The Independent reported that Grant Shapps, who is also running for leader, argued that people were far more interested in “bread and butter issues” like the cost of living than a debate about trans rights, arguing the UK does not “need to get caught up” in a culture war on the issue.
The i news site reported that Home Secretary Priti Patel “has not yet finally decided whether or not to stand for the leadership because she is worried that Mrs Braverman and Mrs [Kemi] Badenoch may have squeezed out her credentials as the ‘anti-woke’ candidate who is tough on immigration”.
Badenoch, a former equalities minister who received the surprise backing of Michael Gove over the weekend, made a big play of being opposed to socially liberal language and policies, blasting “zero-sum identity politics” as “shutting down debate” in a piece for The Times.
Brexit
While Brexit is not the defining issue it once was for Tory MPs and members, “the Conservatives are a long way from experiencing Brexit buyers’ remorse if the leadership race is anything to go by”, said Politico.
The Times reported that Patel was “edging closer” to announcing her leadership campaign, and that she will pitch herself as the only “authentic” Brexiteer who can win the leadership contest.
One MP supporting Patel branded Truss “a Remainer in Brexiteer’s clothing”, while another of Sunak’s supporters attacked Truss’s “ridiculous” attempt to appeal to the right, pointing out that Sunak had actually voted to leave the EU.

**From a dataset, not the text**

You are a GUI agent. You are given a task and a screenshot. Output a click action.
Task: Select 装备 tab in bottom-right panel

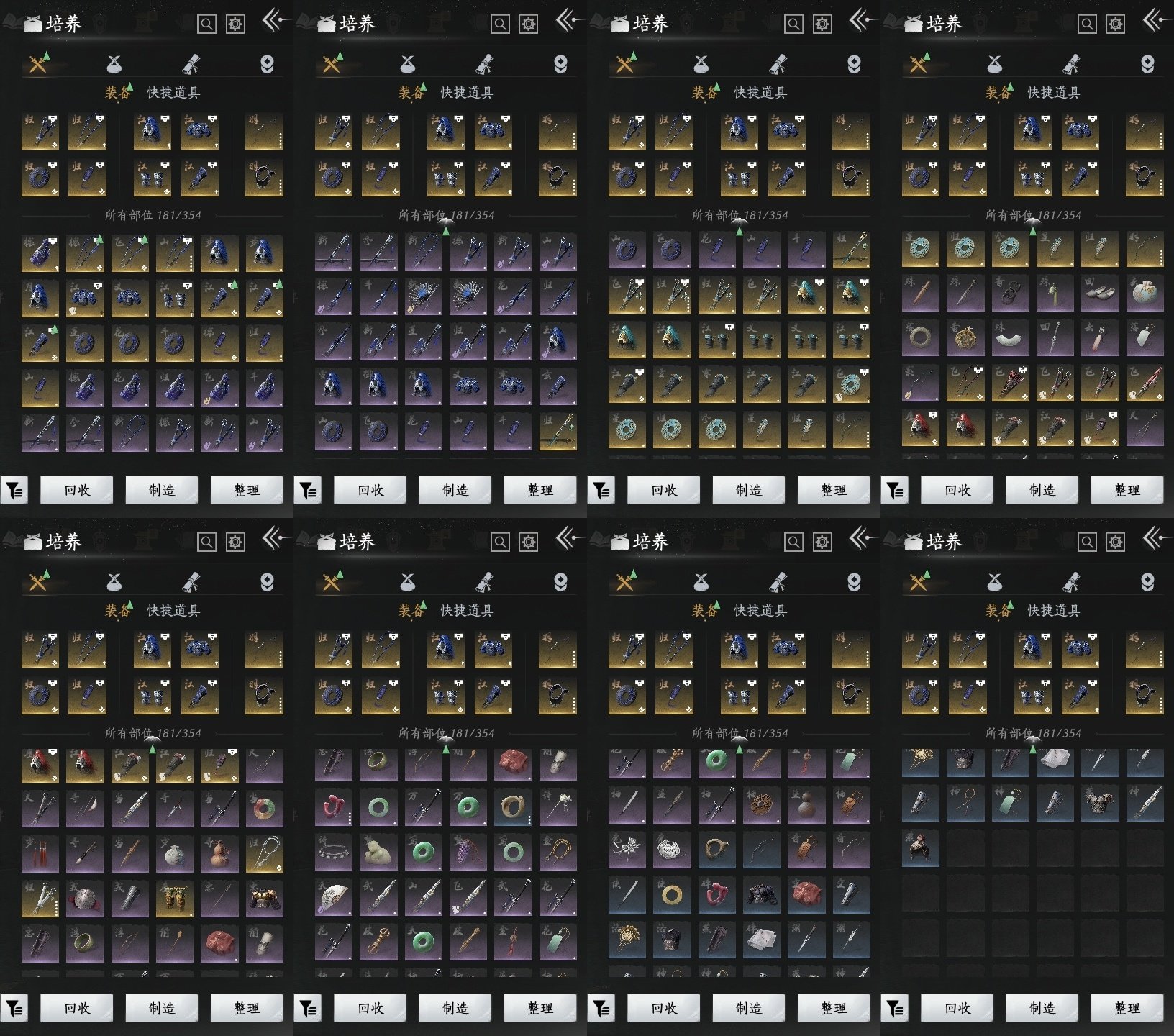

Even Tugendhat, who is seen as a moderate, made clear he would continue to push a controversial post-Brexit bill seeking to override parts of the Northern Ireland Protocol.
Meanwhile Hunt, another moderate, has sought to tread a fine line, telling LBC that doubling down on an aggressive Brexit policy would be unnecessary, while at the same time vowing to make hardline Brexiteer Esther McVey his deputy if he were to become prime minister.
Given the Conservative Party membership remains “older, wealthier, whiter and more southern than the country as a whole”, said The Guardian, the contest may still become “a competition of who can wave the flag hardest while trumpeting Brexit’s success”.
The ‘Boris factor’
The elephant in the room in this year’s race is the outgoing prime minister and his complicated legacy. With the majority of leadership contenders having served in Johnson’s government, some at senior cabinet level, their association with him and role in his downfall could prove both a liability and asset.
In a not-so-subtle reference to the current incumbent of No. 10, most candidates have placed integrity and character at the centre of their campaign.
In what The Sun calls a “furious swipe” at Johnson, Mordaunt, who is still serving in the government as a trade minister, said: “Our leadership has to change. It needs to become a little less about the leader and a lot more about the ship.”
The i news site said that “MPs are divided over how best to preserve Boris Johnson’s Brexit legacy”, while “ministers who are close to Johnson have publicly denounced Sunak’s track record and warned that he will reverse the achievements of the government”.
Hunt, who is untainted by direct association with the current government, was perhaps the most direct, telling BBC One’s Sunday Morning show that Johnson “had done things that are not honest and that’s why we're in the situation we're in.”
Net zero
There are fears one of Johnson’s most important legacies – his commitment to achieving net zero by 2050 – could be ditched by the next Tory leader in order to gain the backing of climate-sceptic MPs.
The Guardian, which has ranked the green credentials of the leadership candidates, reported that “prominent backbenchers have been plotting for months to persuade any possible replacement for Johnson to ditch climate commitments in favour of expanding the use of fossil fuels”.
Braverman this weekend vowed to suspend net zero measures, saying: “In order to deal with the energy crisis we need to suspend the all-consuming desire to achieve net zero by 2050. If we keep it up, especially before businesses and families can adjust, our economy will end up with net zero growth.”
While she is not expected to make it through to the final round, it is a sign of how the need for Tory leadership hopefuls to appeal to the right of the party, combined with pressures brought on by the cost-of-living crisis, could spell trouble for future environmental commitments.
Environment minister Zac Goldsmith took a swing at Mark Spencer, the leader of the House of Commons who is backing Sunak, by comparing him to the far-right Brazilian President Jair Bolsonaro.
“Rishi Sunak has evidently agreed to make Mark Spencer the next DEFRA Secretary of State” he said. “Mark was the biggest blocker of measures to protect nature, biodiversity, animal welfare. He will be our very own little Bolsonaro. Grim news for nature.”